TASK INSTRUCTIONS: Extract each of the items below, reproducing every line verbatim and without any alteration.

[begin MATERIAL TO PROCESS]

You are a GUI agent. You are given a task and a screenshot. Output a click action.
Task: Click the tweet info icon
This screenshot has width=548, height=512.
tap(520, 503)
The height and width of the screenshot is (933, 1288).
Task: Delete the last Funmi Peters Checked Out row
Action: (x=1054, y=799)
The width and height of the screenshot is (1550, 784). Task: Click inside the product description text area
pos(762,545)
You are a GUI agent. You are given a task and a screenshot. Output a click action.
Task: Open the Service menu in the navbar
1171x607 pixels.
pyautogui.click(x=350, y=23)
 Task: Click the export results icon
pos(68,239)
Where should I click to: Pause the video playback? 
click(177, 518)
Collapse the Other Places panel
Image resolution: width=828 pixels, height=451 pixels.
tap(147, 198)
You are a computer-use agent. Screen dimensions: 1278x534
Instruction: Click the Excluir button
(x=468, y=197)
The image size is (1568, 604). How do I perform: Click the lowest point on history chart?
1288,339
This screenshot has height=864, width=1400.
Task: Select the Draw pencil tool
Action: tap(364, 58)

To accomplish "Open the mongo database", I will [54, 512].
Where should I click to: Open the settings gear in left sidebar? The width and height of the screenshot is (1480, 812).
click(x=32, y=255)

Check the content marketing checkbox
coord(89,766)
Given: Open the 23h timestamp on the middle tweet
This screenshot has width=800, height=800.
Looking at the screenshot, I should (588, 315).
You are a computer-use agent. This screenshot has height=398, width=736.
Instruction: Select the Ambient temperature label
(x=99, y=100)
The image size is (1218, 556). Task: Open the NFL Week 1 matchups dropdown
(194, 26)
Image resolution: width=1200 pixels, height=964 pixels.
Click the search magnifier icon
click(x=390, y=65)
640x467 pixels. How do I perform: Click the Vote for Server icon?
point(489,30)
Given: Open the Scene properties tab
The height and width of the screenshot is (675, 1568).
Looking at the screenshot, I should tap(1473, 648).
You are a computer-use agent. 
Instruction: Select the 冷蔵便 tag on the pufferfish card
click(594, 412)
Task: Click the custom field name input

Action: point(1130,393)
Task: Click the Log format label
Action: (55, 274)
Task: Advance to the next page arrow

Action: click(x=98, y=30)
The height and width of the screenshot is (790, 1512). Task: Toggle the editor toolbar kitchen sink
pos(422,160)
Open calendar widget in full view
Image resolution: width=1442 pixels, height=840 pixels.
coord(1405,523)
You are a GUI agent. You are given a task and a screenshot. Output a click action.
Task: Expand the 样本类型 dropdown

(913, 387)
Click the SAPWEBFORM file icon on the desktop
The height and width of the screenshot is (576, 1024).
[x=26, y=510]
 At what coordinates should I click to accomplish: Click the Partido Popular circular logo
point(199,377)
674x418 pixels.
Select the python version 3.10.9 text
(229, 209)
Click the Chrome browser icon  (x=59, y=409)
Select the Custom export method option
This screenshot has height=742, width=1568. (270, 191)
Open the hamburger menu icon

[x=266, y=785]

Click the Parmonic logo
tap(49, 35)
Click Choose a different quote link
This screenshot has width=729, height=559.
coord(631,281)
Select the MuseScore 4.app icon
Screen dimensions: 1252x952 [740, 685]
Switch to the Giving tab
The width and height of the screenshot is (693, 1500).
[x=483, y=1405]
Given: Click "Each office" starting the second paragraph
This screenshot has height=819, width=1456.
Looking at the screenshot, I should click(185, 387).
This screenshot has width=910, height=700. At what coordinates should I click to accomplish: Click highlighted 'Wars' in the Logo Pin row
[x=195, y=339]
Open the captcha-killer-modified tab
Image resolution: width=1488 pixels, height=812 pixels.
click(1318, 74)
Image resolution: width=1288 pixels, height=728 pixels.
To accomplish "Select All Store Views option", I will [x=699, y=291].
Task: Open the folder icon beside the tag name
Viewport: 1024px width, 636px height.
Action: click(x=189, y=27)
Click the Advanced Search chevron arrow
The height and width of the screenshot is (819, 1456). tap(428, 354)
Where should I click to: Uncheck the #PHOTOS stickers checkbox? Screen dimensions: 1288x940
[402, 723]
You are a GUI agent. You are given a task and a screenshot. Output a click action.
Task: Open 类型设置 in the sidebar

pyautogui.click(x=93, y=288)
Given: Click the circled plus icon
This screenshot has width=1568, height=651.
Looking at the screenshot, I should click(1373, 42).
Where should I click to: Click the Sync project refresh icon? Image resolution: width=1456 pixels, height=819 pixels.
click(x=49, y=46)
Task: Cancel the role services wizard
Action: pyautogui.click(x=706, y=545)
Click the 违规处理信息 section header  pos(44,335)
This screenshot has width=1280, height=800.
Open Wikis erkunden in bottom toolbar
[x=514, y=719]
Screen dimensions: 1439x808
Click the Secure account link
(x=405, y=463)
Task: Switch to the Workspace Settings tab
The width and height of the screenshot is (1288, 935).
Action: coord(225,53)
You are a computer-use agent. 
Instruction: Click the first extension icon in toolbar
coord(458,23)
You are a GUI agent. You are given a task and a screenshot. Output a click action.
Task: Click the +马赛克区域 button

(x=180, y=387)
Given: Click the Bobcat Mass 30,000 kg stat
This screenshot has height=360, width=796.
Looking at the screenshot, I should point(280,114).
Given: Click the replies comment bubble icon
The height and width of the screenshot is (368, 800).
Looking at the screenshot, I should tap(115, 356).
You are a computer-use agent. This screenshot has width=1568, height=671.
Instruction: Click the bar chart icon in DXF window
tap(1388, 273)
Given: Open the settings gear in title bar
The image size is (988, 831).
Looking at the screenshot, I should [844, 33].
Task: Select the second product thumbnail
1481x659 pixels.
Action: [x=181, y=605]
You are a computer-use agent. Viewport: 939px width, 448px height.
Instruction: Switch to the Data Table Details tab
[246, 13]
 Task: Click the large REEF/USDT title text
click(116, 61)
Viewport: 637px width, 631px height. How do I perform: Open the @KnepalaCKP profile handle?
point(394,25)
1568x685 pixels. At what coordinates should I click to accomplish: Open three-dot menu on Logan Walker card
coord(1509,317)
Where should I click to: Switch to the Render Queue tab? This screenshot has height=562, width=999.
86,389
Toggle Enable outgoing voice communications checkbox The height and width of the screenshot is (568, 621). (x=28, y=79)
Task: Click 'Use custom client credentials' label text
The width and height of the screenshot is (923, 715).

[end MATERIAL TO PROCESS]

ANSWER IN FULL:
You are a GUI agent. You are given a task and a screenshot. Output a click action.
Task: Click the tweet info icon
This screenshot has width=548, height=512.
tap(520, 503)
The height and width of the screenshot is (933, 1288).
Task: Delete the last Funmi Peters Checked Out row
Action: (x=1054, y=799)
The width and height of the screenshot is (1550, 784). Task: Click inside the product description text area
pos(762,545)
You are a GUI agent. You are given a task and a screenshot. Output a click action.
Task: Open the Service menu in the navbar
1171x607 pixels.
pyautogui.click(x=350, y=23)
 Task: Click the export results icon
pos(68,239)
Where should I click to: Pause the video playback? 
click(177, 518)
Collapse the Other Places panel
Image resolution: width=828 pixels, height=451 pixels.
tap(147, 198)
You are a computer-use agent. Screen dimensions: 1278x534
Instruction: Click the Excluir button
(x=468, y=197)
The image size is (1568, 604). How do I perform: Click the lowest point on history chart?
1288,339
This screenshot has height=864, width=1400.
Task: Select the Draw pencil tool
Action: tap(364, 58)

To accomplish "Open the mongo database", I will [54, 512].
Where should I click to: Open the settings gear in left sidebar? The width and height of the screenshot is (1480, 812).
click(x=32, y=255)

Check the content marketing checkbox
coord(89,766)
Given: Open the 23h timestamp on the middle tweet
This screenshot has width=800, height=800.
Looking at the screenshot, I should (588, 315).
You are a computer-use agent. This screenshot has height=398, width=736.
Instruction: Select the Ambient temperature label
(x=99, y=100)
The image size is (1218, 556). Task: Open the NFL Week 1 matchups dropdown
(194, 26)
Image resolution: width=1200 pixels, height=964 pixels.
Click the search magnifier icon
click(x=390, y=65)
640x467 pixels. How do I perform: Click the Vote for Server icon?
point(489,30)
Given: Open the Scene properties tab
The height and width of the screenshot is (675, 1568).
Looking at the screenshot, I should tap(1473, 648).
You are a computer-use agent. 
Instruction: Select the 冷蔵便 tag on the pufferfish card
click(594, 412)
Task: Click the custom field name input

Action: point(1130,393)
Task: Click the Log format label
Action: (55, 274)
Task: Advance to the next page arrow

Action: click(x=98, y=30)
The height and width of the screenshot is (790, 1512). Task: Toggle the editor toolbar kitchen sink
pos(422,160)
Open calendar widget in full view
Image resolution: width=1442 pixels, height=840 pixels.
coord(1405,523)
You are a GUI agent. You are given a task and a screenshot. Output a click action.
Task: Expand the 样本类型 dropdown

(913, 387)
Click the SAPWEBFORM file icon on the desktop
The height and width of the screenshot is (576, 1024).
[x=26, y=510]
 At what coordinates should I click to accomplish: Click the Partido Popular circular logo
point(199,377)
674x418 pixels.
Select the python version 3.10.9 text
(229, 209)
Click the Chrome browser icon  (x=59, y=409)
Select the Custom export method option
This screenshot has height=742, width=1568. (270, 191)
Open the hamburger menu icon

[x=266, y=785]

Click the Parmonic logo
tap(49, 35)
Click Choose a different quote link
This screenshot has width=729, height=559.
coord(631,281)
Select the MuseScore 4.app icon
Screen dimensions: 1252x952 [740, 685]
Switch to the Giving tab
The width and height of the screenshot is (693, 1500).
[x=483, y=1405]
Given: Click "Each office" starting the second paragraph
This screenshot has height=819, width=1456.
Looking at the screenshot, I should click(185, 387).
This screenshot has width=910, height=700. At what coordinates should I click to accomplish: Click highlighted 'Wars' in the Logo Pin row
[x=195, y=339]
Open the captcha-killer-modified tab
Image resolution: width=1488 pixels, height=812 pixels.
click(1318, 74)
Image resolution: width=1288 pixels, height=728 pixels.
To accomplish "Select All Store Views option", I will [x=699, y=291].
Task: Open the folder icon beside the tag name
Viewport: 1024px width, 636px height.
Action: click(x=189, y=27)
Click the Advanced Search chevron arrow
The height and width of the screenshot is (819, 1456). tap(428, 354)
Where should I click to: Uncheck the #PHOTOS stickers checkbox? Screen dimensions: 1288x940
[402, 723]
You are a GUI agent. You are given a task and a screenshot. Output a click action.
Task: Open 类型设置 in the sidebar

pyautogui.click(x=93, y=288)
Given: Click the circled plus icon
This screenshot has width=1568, height=651.
Looking at the screenshot, I should click(1373, 42).
Where should I click to: Click the Sync project refresh icon? Image resolution: width=1456 pixels, height=819 pixels.
click(x=49, y=46)
Task: Cancel the role services wizard
Action: pyautogui.click(x=706, y=545)
Click the 违规处理信息 section header  pos(44,335)
This screenshot has width=1280, height=800.
Open Wikis erkunden in bottom toolbar
[x=514, y=719]
Screen dimensions: 1439x808
Click the Secure account link
(x=405, y=463)
Task: Switch to the Workspace Settings tab
The width and height of the screenshot is (1288, 935).
Action: coord(225,53)
You are a computer-use agent. 
Instruction: Click the first extension icon in toolbar
coord(458,23)
You are a GUI agent. You are given a task and a screenshot. Output a click action.
Task: Click the +马赛克区域 button

(x=180, y=387)
Given: Click the Bobcat Mass 30,000 kg stat
This screenshot has height=360, width=796.
Looking at the screenshot, I should point(280,114).
Given: Click the replies comment bubble icon
The height and width of the screenshot is (368, 800).
Looking at the screenshot, I should tap(115, 356).
You are a computer-use agent. This screenshot has width=1568, height=671.
Instruction: Click the bar chart icon in DXF window
tap(1388, 273)
Given: Open the settings gear in title bar
The image size is (988, 831).
Looking at the screenshot, I should [844, 33].
Task: Select the second product thumbnail
1481x659 pixels.
Action: [x=181, y=605]
You are a computer-use agent. Viewport: 939px width, 448px height.
Instruction: Switch to the Data Table Details tab
[246, 13]
 Task: Click the large REEF/USDT title text
click(116, 61)
Viewport: 637px width, 631px height. How do I perform: Open the @KnepalaCKP profile handle?
point(394,25)
1568x685 pixels. At what coordinates should I click to accomplish: Open three-dot menu on Logan Walker card
coord(1509,317)
Where should I click to: Switch to the Render Queue tab? This screenshot has height=562, width=999.
86,389
Toggle Enable outgoing voice communications checkbox The height and width of the screenshot is (568, 621). (x=28, y=79)
Task: Click 'Use custom client credentials' label text
The width and height of the screenshot is (923, 715).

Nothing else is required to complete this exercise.